Safran, por su parte, amplió en 6,000 metros cuadrados su centro de mantenimiento, reparación y revisión en la misma entidad, incorporando programas para aeronaves de largo alcance como el A330 y el Boeing 787. Querétaro es uno de sólo tres centros que Safran opera en el mundo para este segmento, junto a Molsheim y Singapur. Esto posiciona al estado como un nodo estratégico dentro de una red global de altísimo valor agregado.
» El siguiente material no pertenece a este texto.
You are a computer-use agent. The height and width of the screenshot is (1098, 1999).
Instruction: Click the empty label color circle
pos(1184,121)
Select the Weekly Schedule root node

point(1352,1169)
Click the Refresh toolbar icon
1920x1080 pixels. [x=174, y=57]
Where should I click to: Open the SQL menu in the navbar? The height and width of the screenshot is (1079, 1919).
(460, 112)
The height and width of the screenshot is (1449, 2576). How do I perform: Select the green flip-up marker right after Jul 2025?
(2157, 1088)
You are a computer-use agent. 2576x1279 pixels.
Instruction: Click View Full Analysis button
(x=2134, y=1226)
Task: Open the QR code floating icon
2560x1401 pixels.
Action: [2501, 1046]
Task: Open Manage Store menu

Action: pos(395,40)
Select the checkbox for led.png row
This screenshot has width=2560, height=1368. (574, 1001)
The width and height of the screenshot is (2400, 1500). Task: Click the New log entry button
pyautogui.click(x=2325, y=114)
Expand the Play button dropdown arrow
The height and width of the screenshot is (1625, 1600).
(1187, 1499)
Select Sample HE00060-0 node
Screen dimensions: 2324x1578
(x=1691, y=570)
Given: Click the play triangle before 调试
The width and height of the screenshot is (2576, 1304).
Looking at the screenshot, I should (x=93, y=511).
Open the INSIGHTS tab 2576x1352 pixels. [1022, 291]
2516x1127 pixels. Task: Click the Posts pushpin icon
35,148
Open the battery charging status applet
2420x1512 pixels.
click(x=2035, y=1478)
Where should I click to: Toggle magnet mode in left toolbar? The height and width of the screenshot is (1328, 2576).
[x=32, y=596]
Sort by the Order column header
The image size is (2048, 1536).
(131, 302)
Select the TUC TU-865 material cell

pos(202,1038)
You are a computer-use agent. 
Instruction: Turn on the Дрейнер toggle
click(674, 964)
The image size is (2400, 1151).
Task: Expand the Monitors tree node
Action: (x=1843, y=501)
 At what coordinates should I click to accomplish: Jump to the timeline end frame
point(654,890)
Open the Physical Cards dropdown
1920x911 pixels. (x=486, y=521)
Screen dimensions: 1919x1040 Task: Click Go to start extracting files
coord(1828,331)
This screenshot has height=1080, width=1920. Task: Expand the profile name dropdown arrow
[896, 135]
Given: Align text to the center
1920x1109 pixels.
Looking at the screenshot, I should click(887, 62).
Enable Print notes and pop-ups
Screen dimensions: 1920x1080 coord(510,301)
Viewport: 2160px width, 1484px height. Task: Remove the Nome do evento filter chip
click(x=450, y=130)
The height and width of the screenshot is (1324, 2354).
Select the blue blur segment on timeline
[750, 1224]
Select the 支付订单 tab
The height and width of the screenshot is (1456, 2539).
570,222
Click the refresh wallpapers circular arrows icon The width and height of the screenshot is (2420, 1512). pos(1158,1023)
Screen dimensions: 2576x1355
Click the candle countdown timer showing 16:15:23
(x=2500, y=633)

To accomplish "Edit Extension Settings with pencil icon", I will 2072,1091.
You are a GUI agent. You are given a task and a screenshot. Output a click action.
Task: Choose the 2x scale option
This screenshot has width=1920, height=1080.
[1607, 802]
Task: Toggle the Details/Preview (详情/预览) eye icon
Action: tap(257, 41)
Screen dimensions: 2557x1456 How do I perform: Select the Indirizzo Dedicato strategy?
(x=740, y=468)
Sin embargo, el propio presidente de Safran en México puso el dedo en la llaga; el país corre el riesgo de quedarse atrapado en la manufactura sin dar el salto hacia el diseño y la ingeniería de alto nivel. La fuga de talento especializado no responde únicamente a salarios, sino a la ausencia de ecosistemas que permitan a un ingeniero con posgrado proyectar su carrera dentro de la industria nacional. La manufactura genera el 79% de los ingresos del sector, mientras que la ingeniería apenas representa el 11 por ciento. O sea, México exporta volumen, pero importa conocimiento. La red de proveedores locales sigue siendo limitada frente al tamaño del mercado, aun cuando el número de empresas creció de alrededor de 100 en 2004 a 368 en 2023. Ese es el eslabón más débil de la cadena.
Con Airbus escalando producción y Safran estableciendo en Querétaro un centro de referencia continental, la ventana de oportunidad para que México suba en la cadena de valor es real, pero no indefinida. La industria ya demostró que puede fabricar con los mejores.